Agency Secretaries Resist Budget Cuts
As federal agency heads move to implement President Trump’s FY2018 budget blueprint, some recent comments from agency directors indicate there may be attempts to reverse what some seem to see as poorly targeted or overly drastic cuts to important priorities.
Last week, during a hearing in the Senate Veterans’ Affairs Committee, David Shulkin, Secretary of the Department of Veterans Affairs (VA), told the Committee it had become clear that proposed VA cuts would hurt veterans. According to Shulkin, “What I'd like to say is that this is part of a process.
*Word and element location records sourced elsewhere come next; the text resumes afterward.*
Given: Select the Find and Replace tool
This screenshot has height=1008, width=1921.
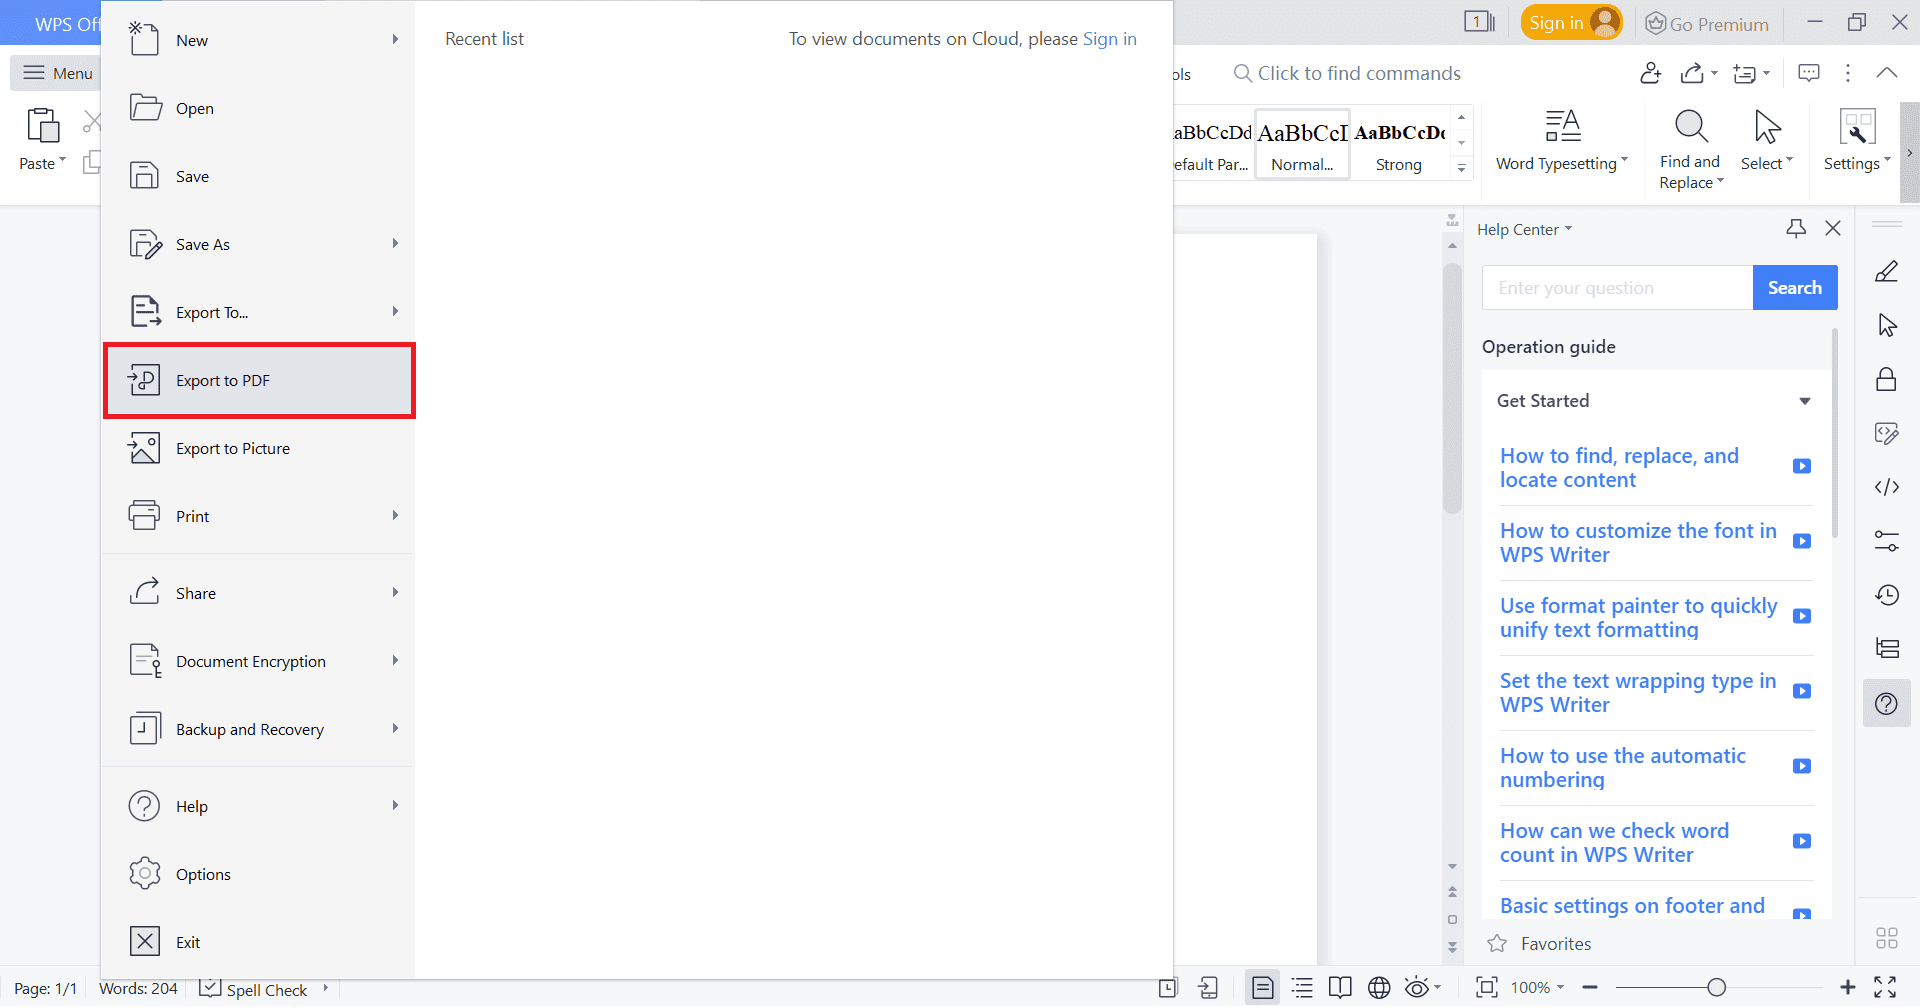Looking at the screenshot, I should [x=1689, y=145].
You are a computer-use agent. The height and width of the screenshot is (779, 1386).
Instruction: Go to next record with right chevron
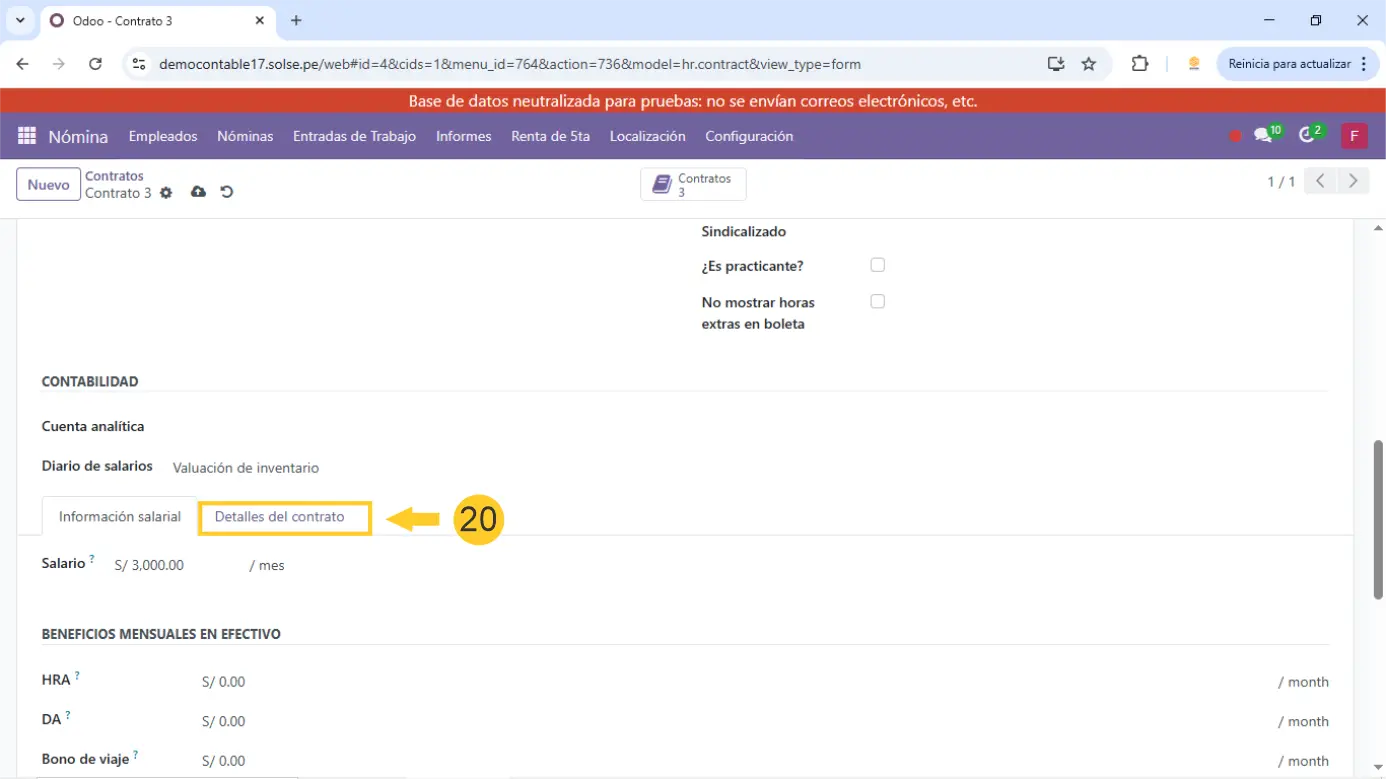tap(1353, 181)
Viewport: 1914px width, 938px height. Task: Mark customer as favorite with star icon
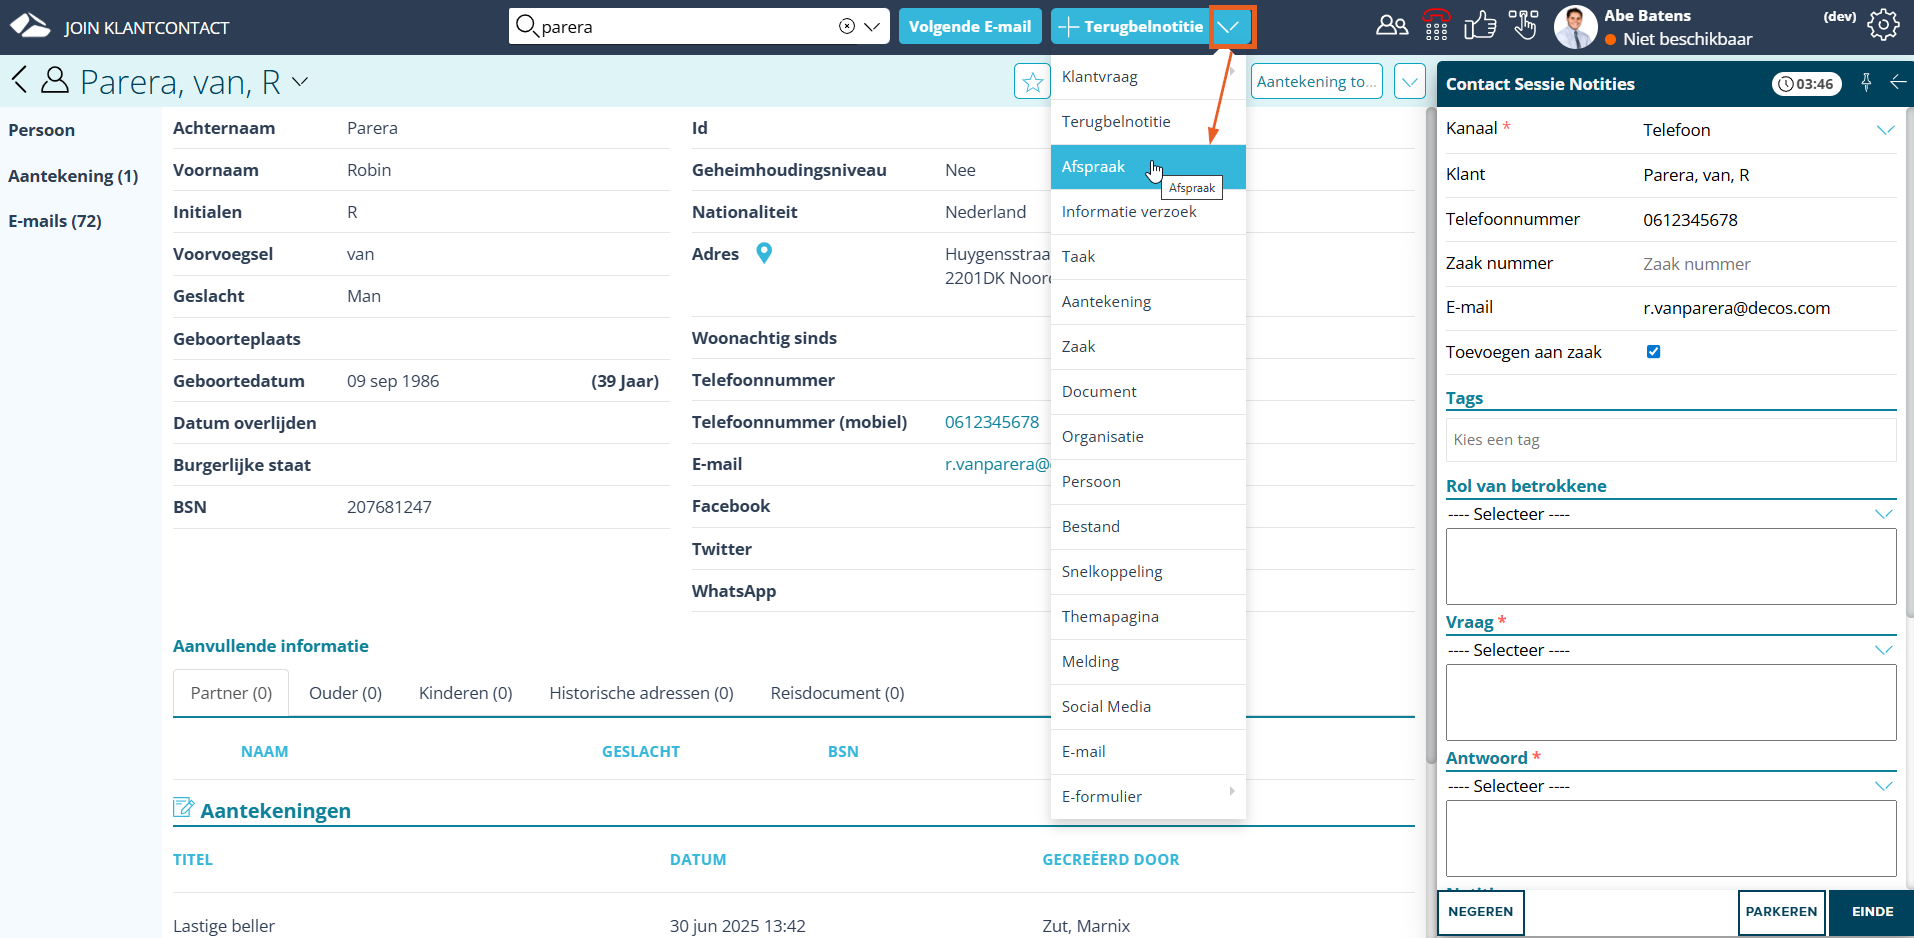click(x=1031, y=82)
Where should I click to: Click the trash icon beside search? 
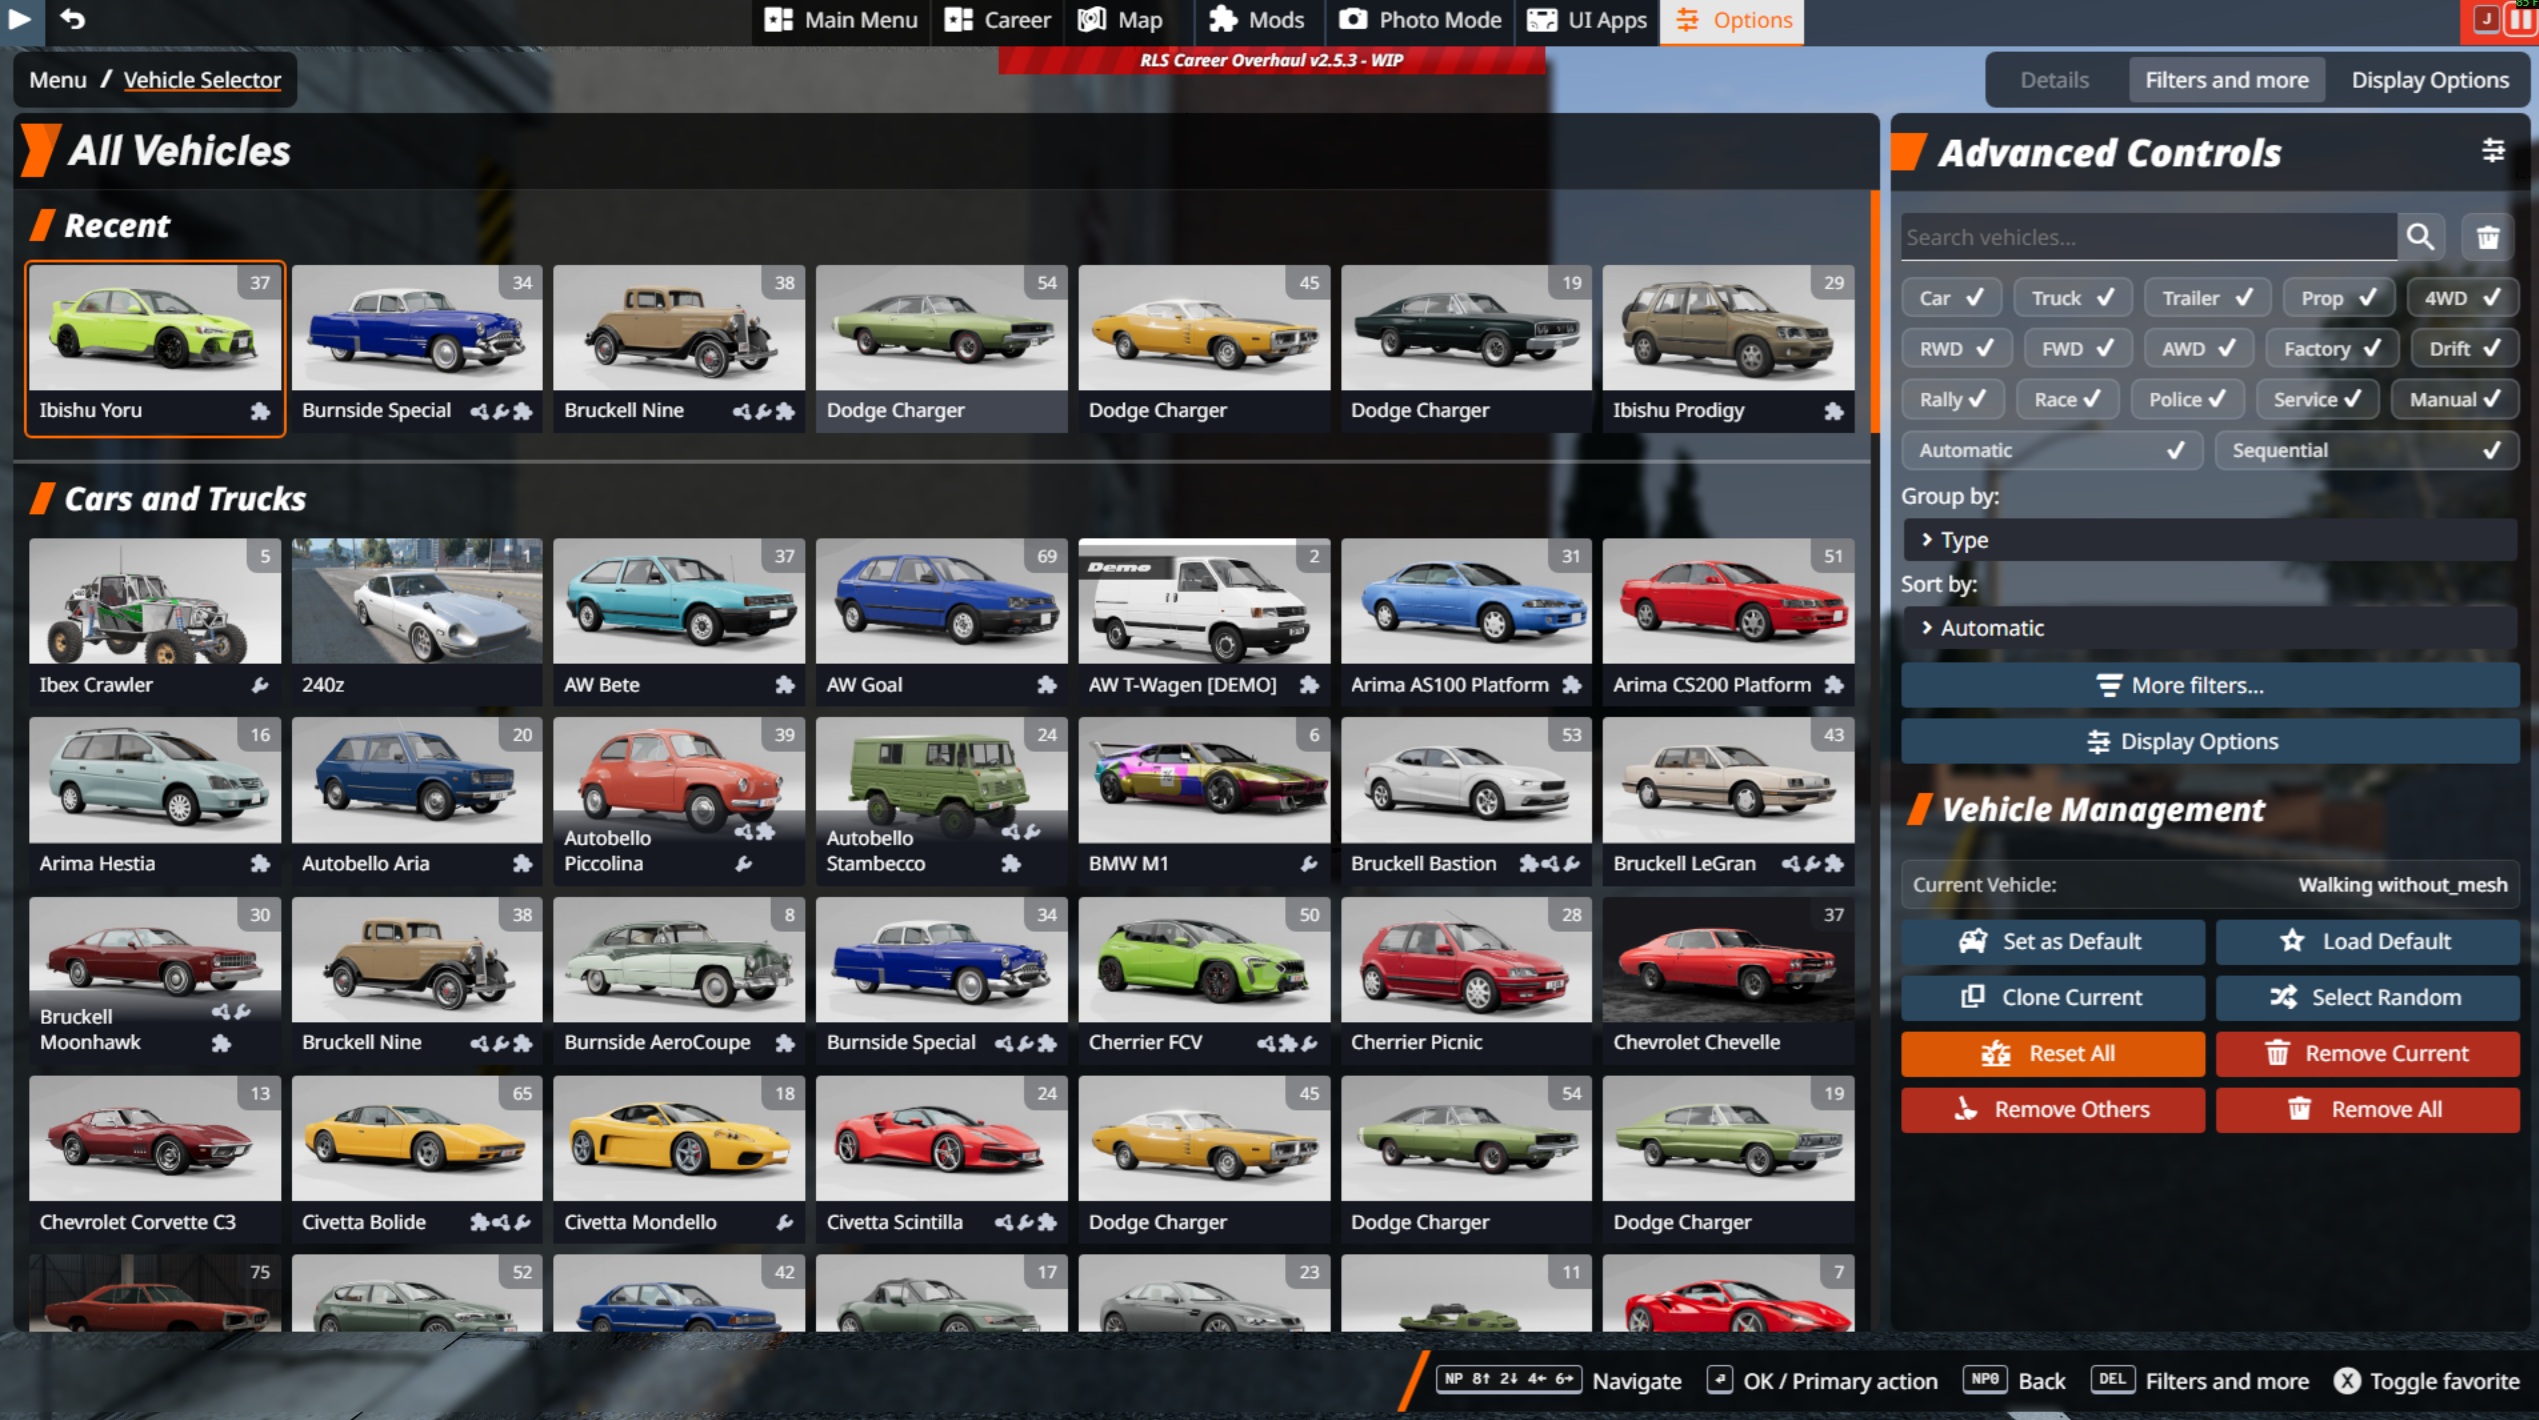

We have to be looking at ways to do things better, but I am not going to support policies that hurt veterans.”
New Secretary of Agriculture Sonny Perdue stated in testimony last week that the established research levels in the Department of Agriculture’s budget was “one of those areas where we may have missed the mark,” responding affirmatively whether he would support conservation efforts “notwithstanding the president’s budget.”
Similarly, Transportation Secretary Ellen Chao said she would “respond to the will of Congress” on budget matters, and Ryan Zinke, Secretary of the Department of Interior, called the proposed budget “a starting point.”
Members of Congress from both sides of the aisle have also been skeptical of the budget blueprint. In May, Rep. John Yarmuth, the top-ranking Democrat on the House Budget Committee, said “The president’s budget has never been the starting point for anything as long as I’ve been here. I don’t think there’s much chance of this budget going anywhere based on how Republicans talked about the skinny budget.”
Republican Sen. Bob Corker of Tennessee seemed to echo this sentiment in a recent hearing, telling Secretary of State Rex Tillerson of the proposed 29 percent cut to his agency’s budget, “I think you know that the budget that’s been presented is not going to be the budget we’re going to deal with. It’s just not.”
The budget proposal has also faced criticisms from economists who note that the plan is predicated on the United States economy growing faster than it’s actually projected to grow, as well as assuming future spending reductions that Congress is not likely to approve.